**Your instructions:**
From the line with "You are a GUI" to the line with "Каталог (475, 136)", retype every line exactly, including those two, and leave out the rest of the data below.

**The records:**
*** Begin section ***

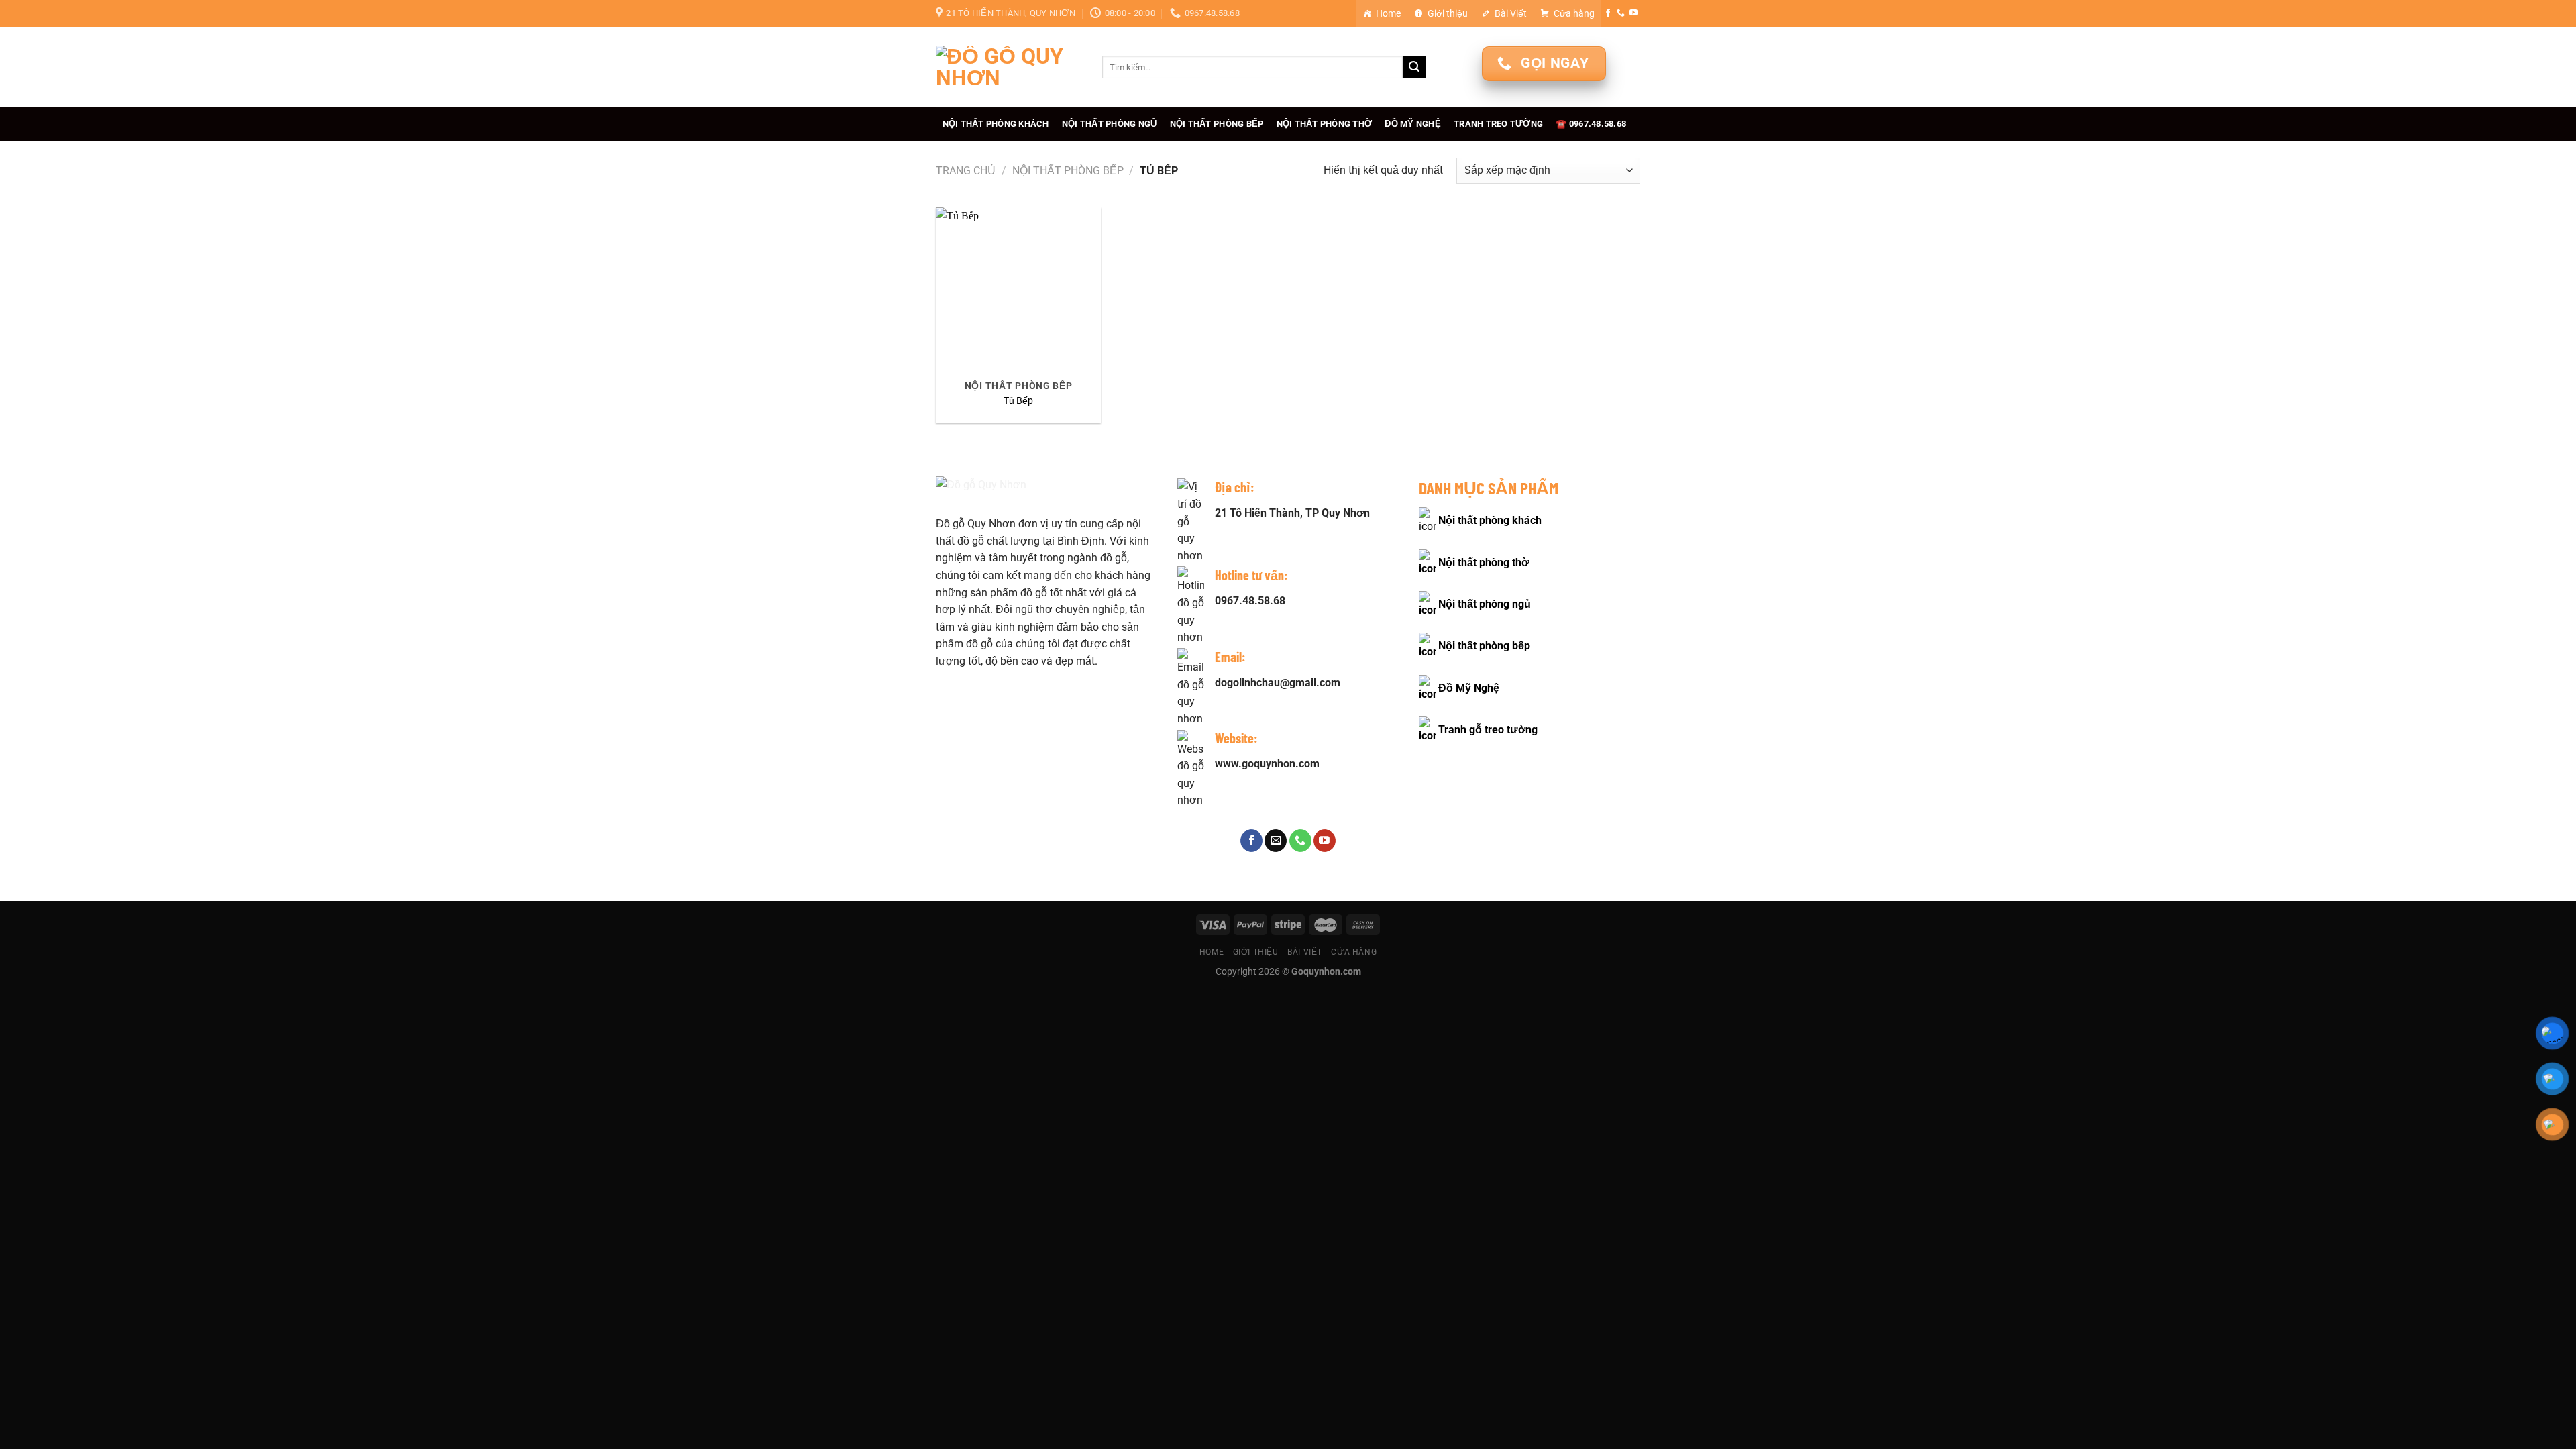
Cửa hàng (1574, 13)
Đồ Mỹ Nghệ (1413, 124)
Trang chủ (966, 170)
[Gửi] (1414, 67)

*** End section ***
*** Begin section ***

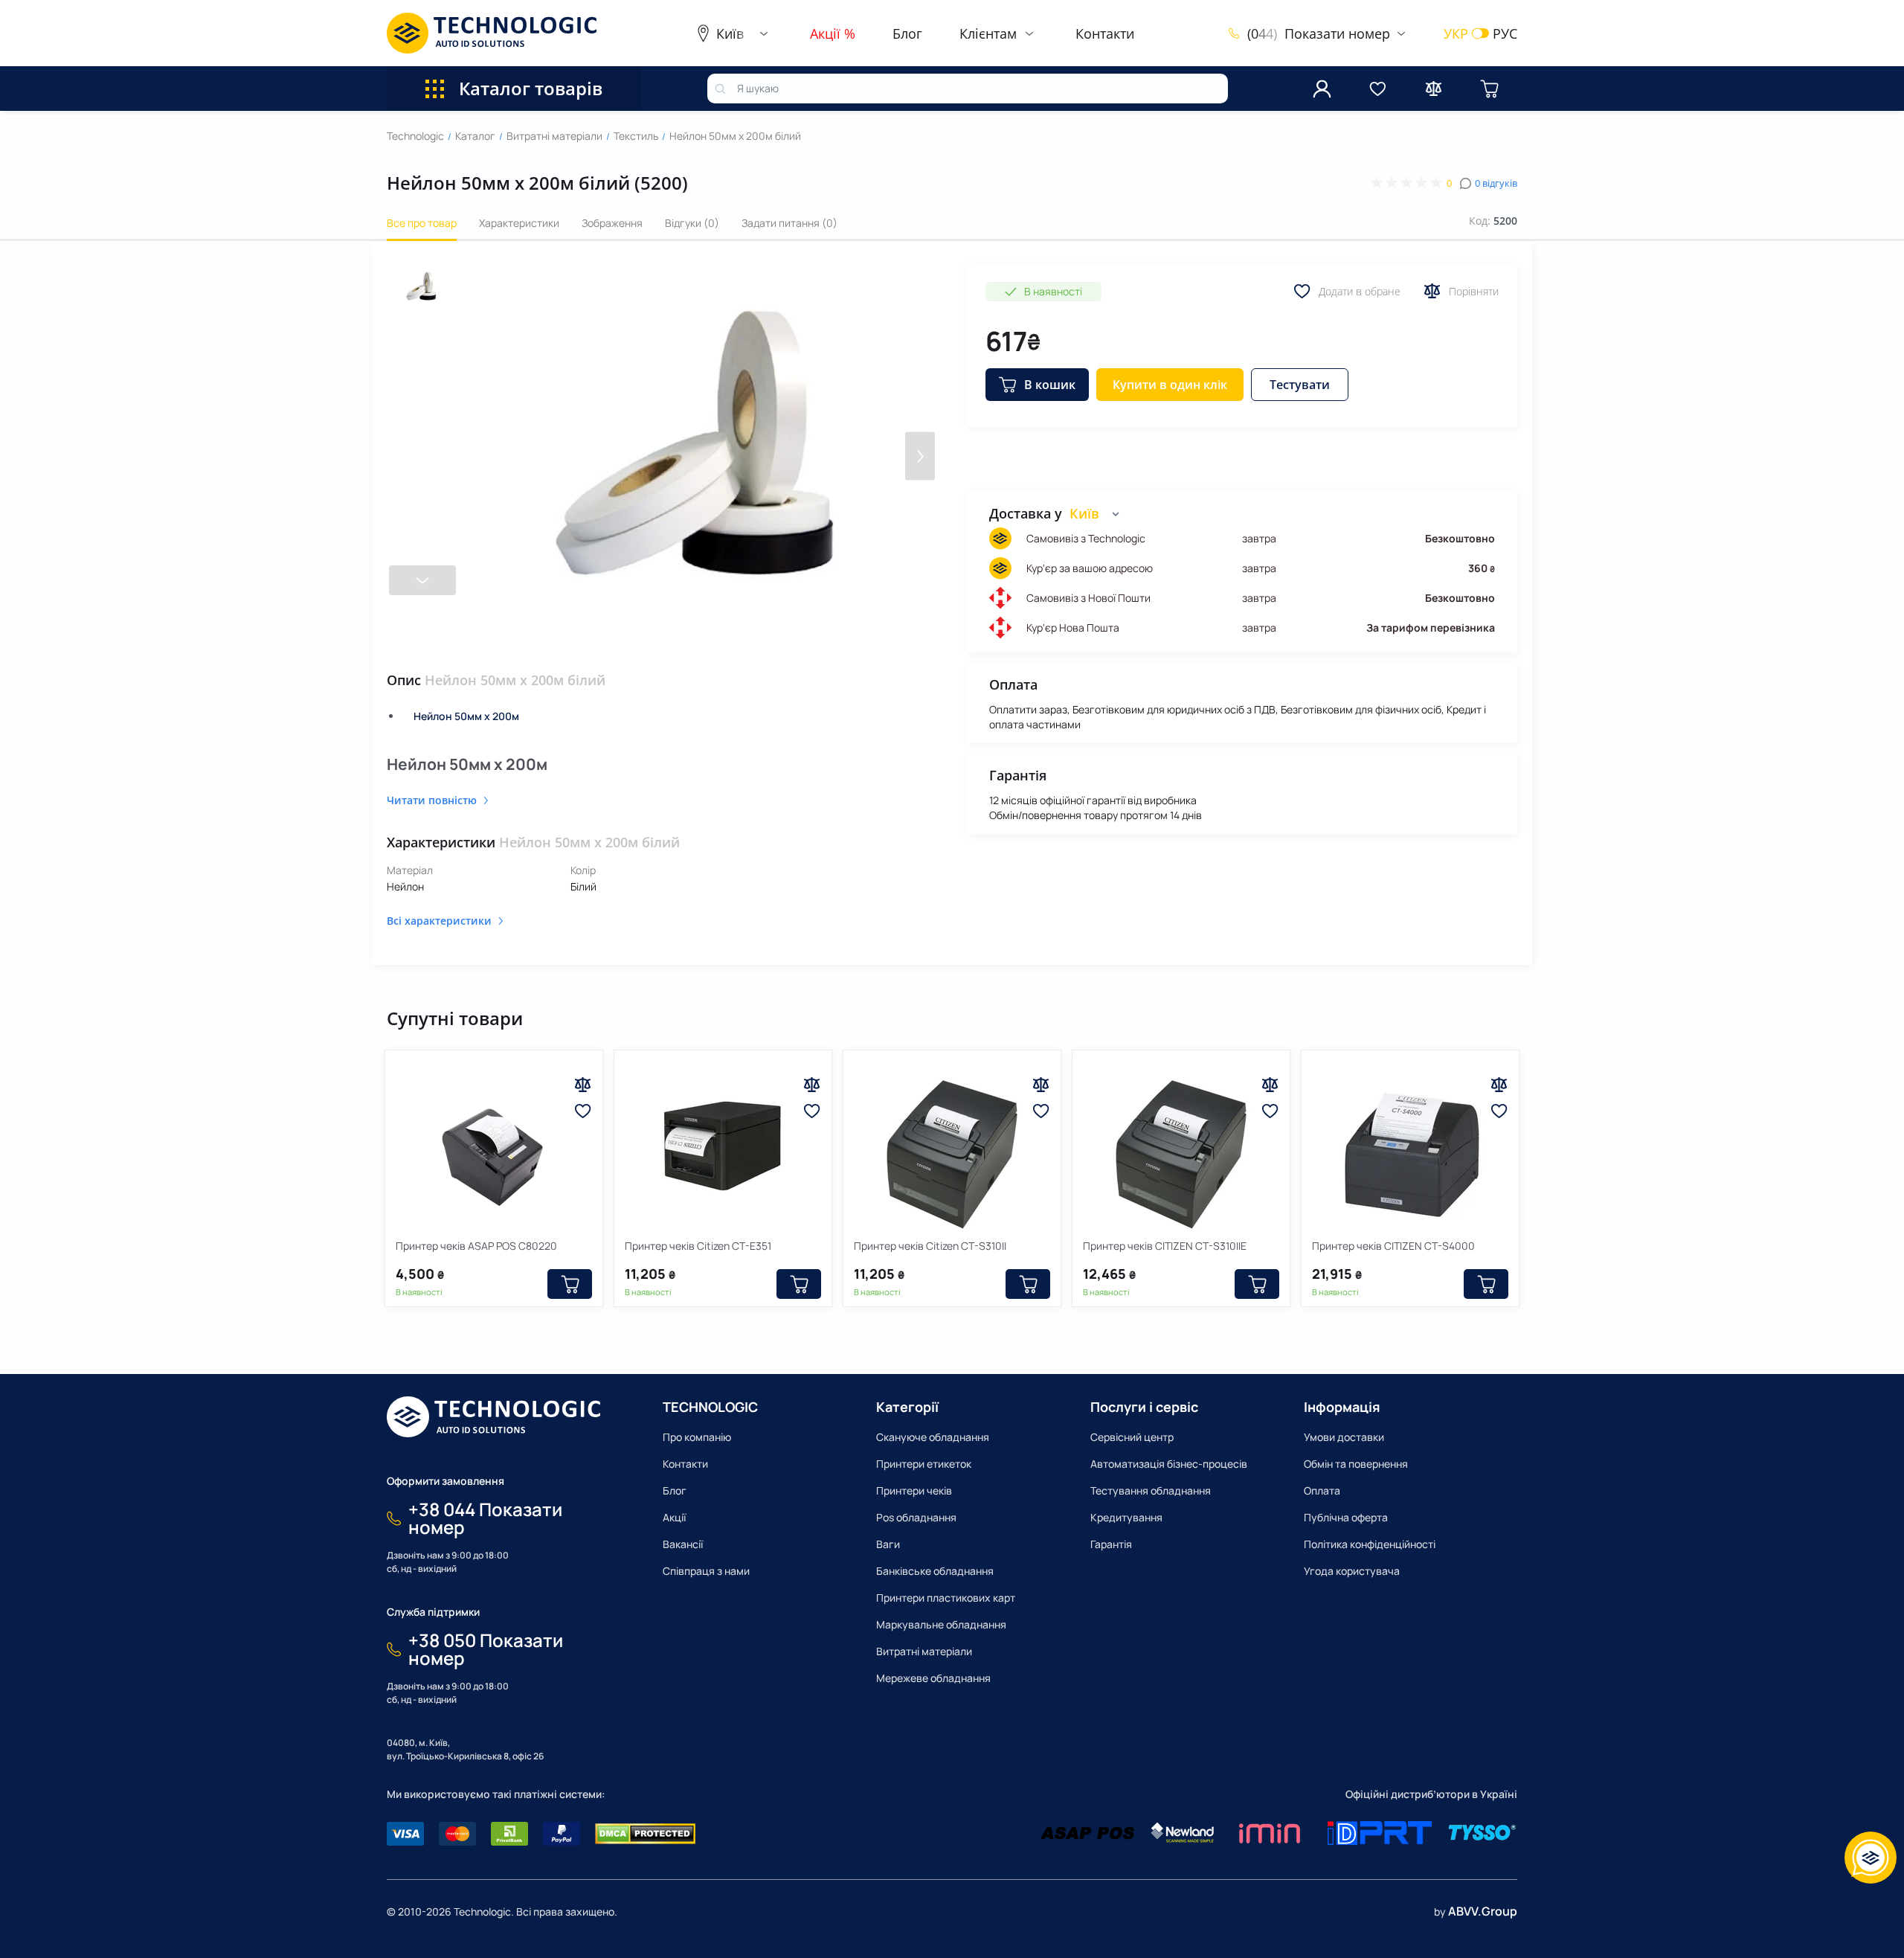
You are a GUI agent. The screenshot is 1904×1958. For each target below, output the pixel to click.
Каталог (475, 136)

*** End section ***

**Exercise answer:**
You are a GUI agent. The screenshot is 1904×1958. For each target below, output the pixel to click.
Каталог (475, 136)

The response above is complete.